===== MATERIAL FOR THE TASK

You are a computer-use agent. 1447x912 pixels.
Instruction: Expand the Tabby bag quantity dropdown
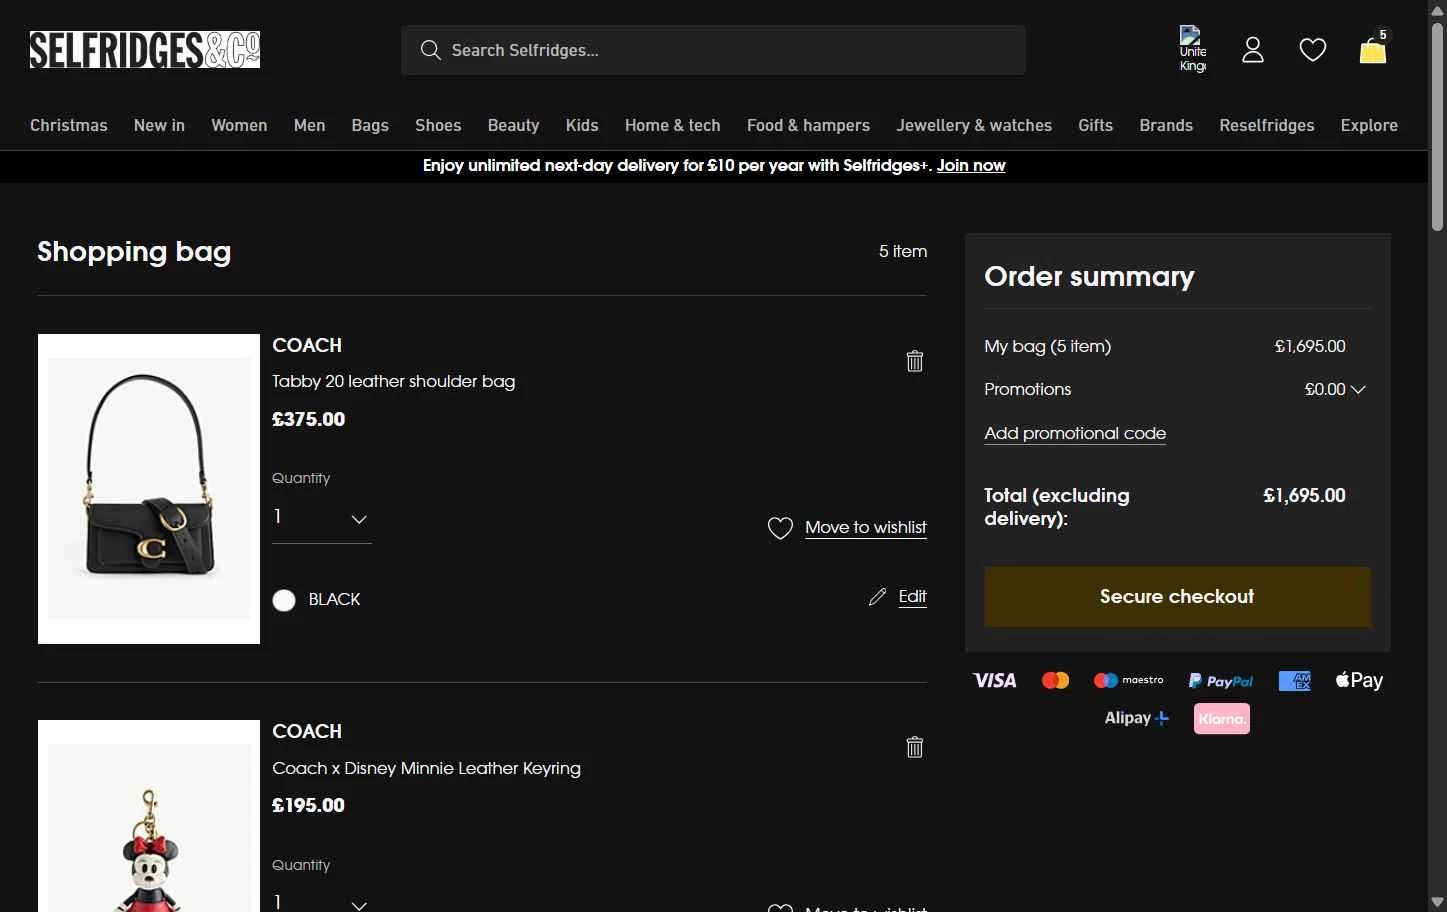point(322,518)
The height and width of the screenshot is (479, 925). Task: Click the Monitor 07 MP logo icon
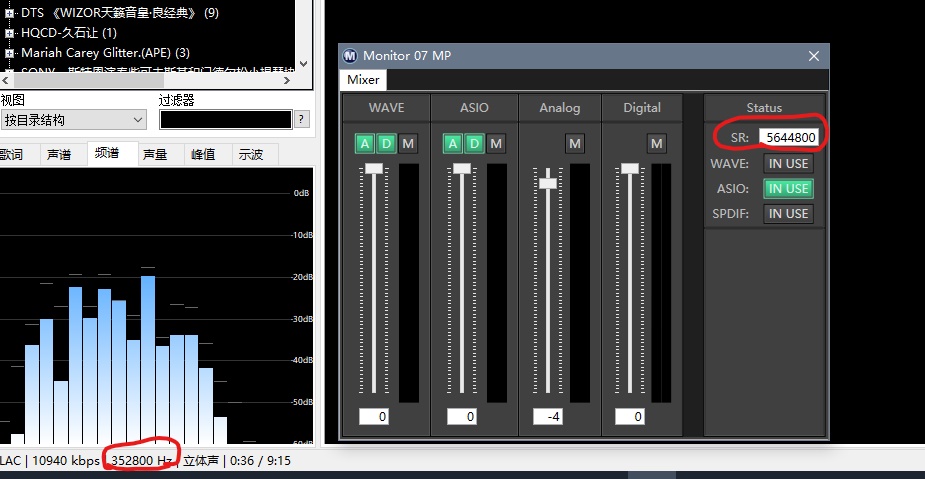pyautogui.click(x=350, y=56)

==========

Leaving out the pictures, print exactly and only the lines from the one containing "The height and" through the last line of the records.

The height and width of the screenshot is (479, 925). Task: Click the Monitor 07 MP logo icon
pyautogui.click(x=350, y=56)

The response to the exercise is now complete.